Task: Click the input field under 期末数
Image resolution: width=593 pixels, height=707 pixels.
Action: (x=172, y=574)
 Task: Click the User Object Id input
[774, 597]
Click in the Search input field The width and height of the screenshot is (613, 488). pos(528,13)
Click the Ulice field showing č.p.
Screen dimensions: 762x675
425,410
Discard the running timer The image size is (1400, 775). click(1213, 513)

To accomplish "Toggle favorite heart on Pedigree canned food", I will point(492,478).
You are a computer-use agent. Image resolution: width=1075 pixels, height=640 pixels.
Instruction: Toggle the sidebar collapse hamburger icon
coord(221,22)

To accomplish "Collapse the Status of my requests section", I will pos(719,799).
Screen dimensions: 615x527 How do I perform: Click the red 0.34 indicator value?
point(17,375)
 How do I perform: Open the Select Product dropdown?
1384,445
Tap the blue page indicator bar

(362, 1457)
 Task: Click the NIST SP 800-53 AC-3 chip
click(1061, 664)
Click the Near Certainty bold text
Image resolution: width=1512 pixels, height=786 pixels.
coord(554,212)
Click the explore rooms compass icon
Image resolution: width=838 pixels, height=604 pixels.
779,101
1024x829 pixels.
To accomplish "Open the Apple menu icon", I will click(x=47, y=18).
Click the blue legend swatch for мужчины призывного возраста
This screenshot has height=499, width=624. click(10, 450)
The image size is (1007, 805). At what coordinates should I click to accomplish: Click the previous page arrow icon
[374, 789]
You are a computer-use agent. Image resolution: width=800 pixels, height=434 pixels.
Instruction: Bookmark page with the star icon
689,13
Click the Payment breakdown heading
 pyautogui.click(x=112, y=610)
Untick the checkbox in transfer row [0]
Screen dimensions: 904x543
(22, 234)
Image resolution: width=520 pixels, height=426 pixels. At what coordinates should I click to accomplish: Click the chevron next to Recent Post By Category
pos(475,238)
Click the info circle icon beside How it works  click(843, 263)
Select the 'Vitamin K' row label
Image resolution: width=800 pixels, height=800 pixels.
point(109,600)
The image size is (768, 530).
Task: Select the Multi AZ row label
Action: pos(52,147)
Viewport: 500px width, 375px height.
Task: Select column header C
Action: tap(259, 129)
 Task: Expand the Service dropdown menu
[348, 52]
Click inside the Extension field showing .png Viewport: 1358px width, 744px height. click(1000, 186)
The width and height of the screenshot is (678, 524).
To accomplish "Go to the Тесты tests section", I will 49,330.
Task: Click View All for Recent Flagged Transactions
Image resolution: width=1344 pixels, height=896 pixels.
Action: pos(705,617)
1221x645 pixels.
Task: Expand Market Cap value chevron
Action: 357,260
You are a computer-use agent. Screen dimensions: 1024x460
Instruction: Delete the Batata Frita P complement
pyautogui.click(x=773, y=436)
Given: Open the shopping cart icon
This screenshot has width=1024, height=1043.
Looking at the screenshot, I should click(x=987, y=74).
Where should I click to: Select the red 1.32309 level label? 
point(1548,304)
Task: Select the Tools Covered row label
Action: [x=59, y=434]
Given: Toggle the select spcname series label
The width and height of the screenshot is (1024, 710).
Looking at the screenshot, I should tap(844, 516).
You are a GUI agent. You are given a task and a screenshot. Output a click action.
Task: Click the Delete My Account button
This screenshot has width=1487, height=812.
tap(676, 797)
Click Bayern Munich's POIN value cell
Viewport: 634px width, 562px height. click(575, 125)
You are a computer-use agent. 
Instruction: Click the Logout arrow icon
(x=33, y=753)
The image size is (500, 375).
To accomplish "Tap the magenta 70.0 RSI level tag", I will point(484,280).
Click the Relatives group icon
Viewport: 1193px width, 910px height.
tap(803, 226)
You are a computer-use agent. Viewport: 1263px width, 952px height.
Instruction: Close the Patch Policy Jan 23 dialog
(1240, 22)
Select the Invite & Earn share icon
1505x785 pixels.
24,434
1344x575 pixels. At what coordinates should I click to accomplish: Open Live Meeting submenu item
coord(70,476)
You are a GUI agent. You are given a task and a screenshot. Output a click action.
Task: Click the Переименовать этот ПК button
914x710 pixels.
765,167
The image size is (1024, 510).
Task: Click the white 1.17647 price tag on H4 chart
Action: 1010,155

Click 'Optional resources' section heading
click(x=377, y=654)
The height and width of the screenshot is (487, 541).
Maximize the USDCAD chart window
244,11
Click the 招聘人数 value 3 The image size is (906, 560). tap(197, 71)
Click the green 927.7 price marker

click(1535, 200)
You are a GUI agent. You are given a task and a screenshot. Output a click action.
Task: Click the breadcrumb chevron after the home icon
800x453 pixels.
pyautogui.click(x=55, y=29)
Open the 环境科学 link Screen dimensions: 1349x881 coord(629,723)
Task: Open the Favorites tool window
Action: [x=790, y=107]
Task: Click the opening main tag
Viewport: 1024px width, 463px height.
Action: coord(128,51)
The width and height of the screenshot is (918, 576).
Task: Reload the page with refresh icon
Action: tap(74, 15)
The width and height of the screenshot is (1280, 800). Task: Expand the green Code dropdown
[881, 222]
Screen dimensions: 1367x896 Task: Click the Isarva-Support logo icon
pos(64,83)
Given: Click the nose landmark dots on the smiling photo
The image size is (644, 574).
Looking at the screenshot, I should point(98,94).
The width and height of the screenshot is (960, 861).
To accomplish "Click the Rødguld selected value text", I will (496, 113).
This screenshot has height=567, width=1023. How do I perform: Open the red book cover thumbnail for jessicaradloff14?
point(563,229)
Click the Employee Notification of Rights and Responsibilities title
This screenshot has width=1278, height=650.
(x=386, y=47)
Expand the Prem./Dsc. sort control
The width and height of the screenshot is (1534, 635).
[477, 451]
+-------+
◆ **TASK TO CARRY OUT**
A faithful transcription of all the material is what this exercise calls for.

◆ **ANSWER BOX**
Task: Click the input field under 期末数
Image resolution: width=593 pixels, height=707 pixels.
Action: (x=172, y=574)
 Task: Click the User Object Id input
[774, 597]
Click in the Search input field The width and height of the screenshot is (613, 488). pos(528,13)
Click the Ulice field showing č.p.
Screen dimensions: 762x675
425,410
Discard the running timer The image size is (1400, 775). click(1213, 513)

To accomplish "Toggle favorite heart on Pedigree canned food", I will point(492,478).
You are a computer-use agent. Image resolution: width=1075 pixels, height=640 pixels.
Instruction: Toggle the sidebar collapse hamburger icon
coord(221,22)

To accomplish "Collapse the Status of my requests section", I will pos(719,799).
Screen dimensions: 615x527 How do I perform: Click the red 0.34 indicator value?
point(17,375)
 How do I perform: Open the Select Product dropdown?
1384,445
Tap the blue page indicator bar

(362, 1457)
 Task: Click the NIST SP 800-53 AC-3 chip
click(1061, 664)
Click the Near Certainty bold text
Image resolution: width=1512 pixels, height=786 pixels.
coord(554,212)
Click the explore rooms compass icon
Image resolution: width=838 pixels, height=604 pixels.
779,101
1024x829 pixels.
To accomplish "Open the Apple menu icon", I will click(x=47, y=18).
Click the blue legend swatch for мужчины призывного возраста
This screenshot has height=499, width=624. click(10, 450)
The image size is (1007, 805). At what coordinates should I click to accomplish: Click the previous page arrow icon
[374, 789]
You are a computer-use agent. Image resolution: width=800 pixels, height=434 pixels.
Instruction: Bookmark page with the star icon
689,13
Click the Payment breakdown heading
 pyautogui.click(x=112, y=610)
Untick the checkbox in transfer row [0]
Screen dimensions: 904x543
(22, 234)
Image resolution: width=520 pixels, height=426 pixels. At what coordinates should I click to accomplish: Click the chevron next to Recent Post By Category
pos(475,238)
Click the info circle icon beside How it works  click(843, 263)
Select the 'Vitamin K' row label
Image resolution: width=800 pixels, height=800 pixels.
point(109,600)
The image size is (768, 530).
Task: Select the Multi AZ row label
Action: pos(52,147)
Viewport: 500px width, 375px height.
Task: Select column header C
Action: tap(259, 129)
 Task: Expand the Service dropdown menu
[348, 52]
Click inside the Extension field showing .png Viewport: 1358px width, 744px height. click(1000, 186)
The width and height of the screenshot is (678, 524).
To accomplish "Go to the Тесты tests section", I will 49,330.
Task: Click View All for Recent Flagged Transactions
Image resolution: width=1344 pixels, height=896 pixels.
Action: pos(705,617)
1221x645 pixels.
Task: Expand Market Cap value chevron
Action: 357,260
You are a computer-use agent. Screen dimensions: 1024x460
Instruction: Delete the Batata Frita P complement
pyautogui.click(x=773, y=436)
Given: Open the shopping cart icon
This screenshot has width=1024, height=1043.
Looking at the screenshot, I should click(x=987, y=74).
Where should I click to: Select the red 1.32309 level label? 
point(1548,304)
Task: Select the Tools Covered row label
Action: [x=59, y=434]
Given: Toggle the select spcname series label
The width and height of the screenshot is (1024, 710).
Looking at the screenshot, I should tap(844, 516).
You are a GUI agent. You are given a task and a screenshot. Output a click action.
Task: Click the Delete My Account button
This screenshot has width=1487, height=812.
tap(676, 797)
Click Bayern Munich's POIN value cell
Viewport: 634px width, 562px height. click(575, 125)
You are a computer-use agent. 
Instruction: Click the Logout arrow icon
(x=33, y=753)
The image size is (500, 375).
To accomplish "Tap the magenta 70.0 RSI level tag", I will point(484,280).
Click the Relatives group icon
Viewport: 1193px width, 910px height.
tap(803, 226)
You are a computer-use agent. Viewport: 1263px width, 952px height.
Instruction: Close the Patch Policy Jan 23 dialog
(1240, 22)
Select the Invite & Earn share icon
1505x785 pixels.
24,434
1344x575 pixels. At what coordinates should I click to accomplish: Open Live Meeting submenu item
coord(70,476)
You are a GUI agent. You are given a task and a screenshot. Output a click action.
Task: Click the Переименовать этот ПК button
914x710 pixels.
765,167
The image size is (1024, 510).
Task: Click the white 1.17647 price tag on H4 chart
Action: 1010,155

Click 'Optional resources' section heading
click(x=377, y=654)
The height and width of the screenshot is (487, 541).
Maximize the USDCAD chart window
244,11
Click the 招聘人数 value 3 The image size is (906, 560). tap(197, 71)
Click the green 927.7 price marker

click(1535, 200)
You are a GUI agent. You are given a task and a screenshot. Output a click action.
Task: Click the breadcrumb chevron after the home icon
800x453 pixels.
pyautogui.click(x=55, y=29)
Open the 环境科学 link Screen dimensions: 1349x881 coord(629,723)
Task: Open the Favorites tool window
Action: [x=790, y=107]
Task: Click the opening main tag
Viewport: 1024px width, 463px height.
Action: coord(128,51)
The width and height of the screenshot is (918, 576).
Task: Reload the page with refresh icon
Action: tap(74, 15)
The width and height of the screenshot is (1280, 800). Task: Expand the green Code dropdown
[881, 222]
Screen dimensions: 1367x896 Task: Click the Isarva-Support logo icon
pos(64,83)
Given: Click the nose landmark dots on the smiling photo
The image size is (644, 574).
Looking at the screenshot, I should point(98,94).
The width and height of the screenshot is (960, 861).
To accomplish "Click the Rødguld selected value text", I will (496, 113).
This screenshot has height=567, width=1023. How do I perform: Open the red book cover thumbnail for jessicaradloff14?
point(563,229)
Click the Employee Notification of Rights and Responsibilities title
This screenshot has width=1278, height=650.
(x=386, y=47)
Expand the Prem./Dsc. sort control
The width and height of the screenshot is (1534, 635).
[477, 451]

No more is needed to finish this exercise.